I have a 10 gallon tank that is 3/4 full of nothing but string/hair algae that I use as a spawning talk for some livebearers and have tried it for shrimp, barbs and danios.... it is almost bare bottomed with a layer of dark marbles placed as I've found many new livebearers as well as shrimp get a chance to hide in between and find plenty of food to start out...


----------



## jumpsmasher (Oct 1, 2012)

I had it popped up in my OEBT; it covered my manzanita driftwood and fighting to keep it under control for months - every water change I would pull a handful of it out but it grew back within a week. The OEBT won't touch it.

A few weeks ago I transferred some Orange Neo's over and it was gone in a matter of days!


----------



## randy (Jan 29, 2012)

I feel that I should add more background as why I'm doing this ;-) Definitely not for the looks only.

For your reference, check out this post (the way Ellen cycles her tanks). This lady Ellen is a well known breeder not only in Taiwan. Chris Lukhaup did an interview with her in his recent trip over there and if you follow Chris' FB you should've seen a lot about her. Here is the last picture in her post, the looks of the tank when it's done cycling.










And she says shrimps should clean the algae in the last pictures within days. Apparently the algae is a bit different from the regular hair algae, and that's why I wanted to experiment it myself. I don't easily take others' word for something like this, so I want to find out.

I will update in a few weeks and show the result.


----------



## randy (Jan 29, 2012)

BTW, this is the tank I'll be experimenting with. Picture taken 10 days ago, now the algae has grown from substrate to the water surface (16" deep tank).

I'll add shrimps to the tank today and see what happens.


----------



## bettaforu (Sep 6, 2009)

can't get on cool shrimp forum....can you copy paste the article so we can all read it.


----------



## randy (Jan 29, 2012)

bettaforu said:


> can't get on cool shrimp forum....can you copy paste the article so we can all read it.


Let me ask Ellen if she is okay with me doing that.

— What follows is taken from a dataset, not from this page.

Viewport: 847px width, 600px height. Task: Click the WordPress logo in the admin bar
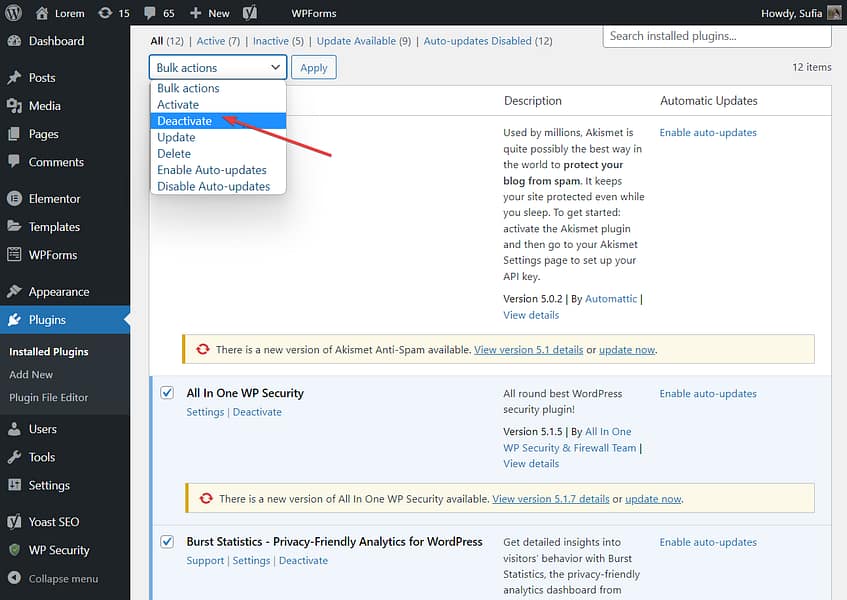click(13, 13)
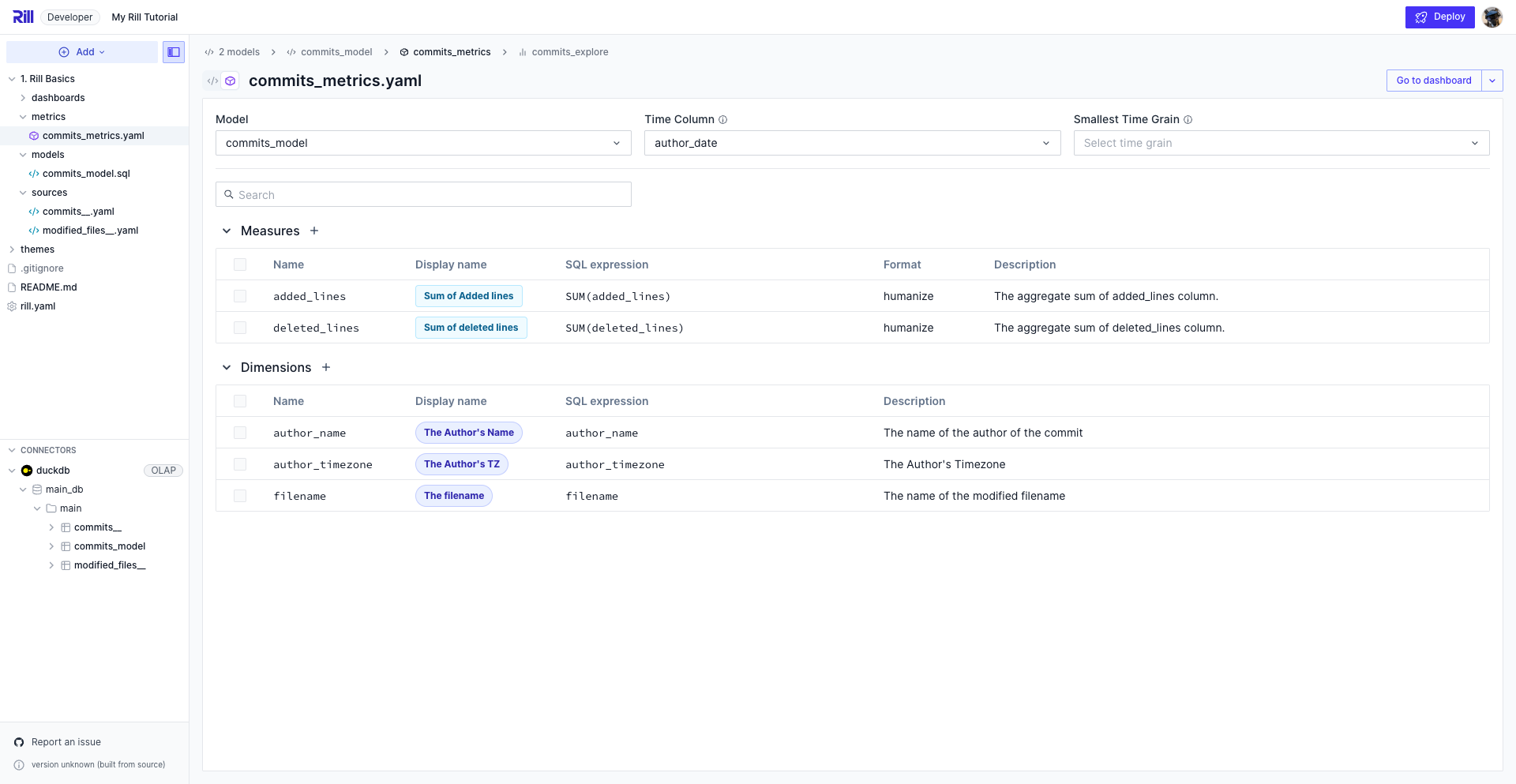Screen dimensions: 1516x784
Task: Open the Smallest Time Grain dropdown
Action: pyautogui.click(x=1281, y=143)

Referring to a link is one thing, I don't want any misunderstanding with copy & paste.


----------



## Splak (May 1, 2013)

Hey Randy, any idea where I could find a tank or two built with that divider in it? 

Or should I just buy a piece of glass cut and silicone it myself?

Thanks!


----------



## randy (Jan 29, 2012)

Splak said:


> Hey Randy, any idea where I could find a tank or two built with that divider in it?
> 
> Or should I just buy a piece of glass cut and silicone it myself?
> 
> Thanks!


I just silicon a piece of glass in for all my new tanks, even the star fire tanks ;-)


----------



## randy (Jan 29, 2012)

randy said:


> Let me ask Ellen if she is okay with me doing that. Referring to a link is one thing, I don't want any misunderstanding with copy & paste.


I got Ellen's permission to translate her step-by-step tank setup. But it's actually more work than I expected as I try to translate exactly what she says, and some of the products need a bit more explanation as they are popular in Asia but not seen here in North America.

I'm 1/4 done, will try to find time to complete it.... but it's been really busy lately so it may take a few more days.


----------



## Vermino (Aug 25, 2013)

that actually looks pretty but I know the texture of that stuff in my hands and it just makes me cringe (doesn't have a moss like feel to it). Personally I love beard, brush and green spot (on rocks) for algae in tank as long as it doesn't get too out of hand


----------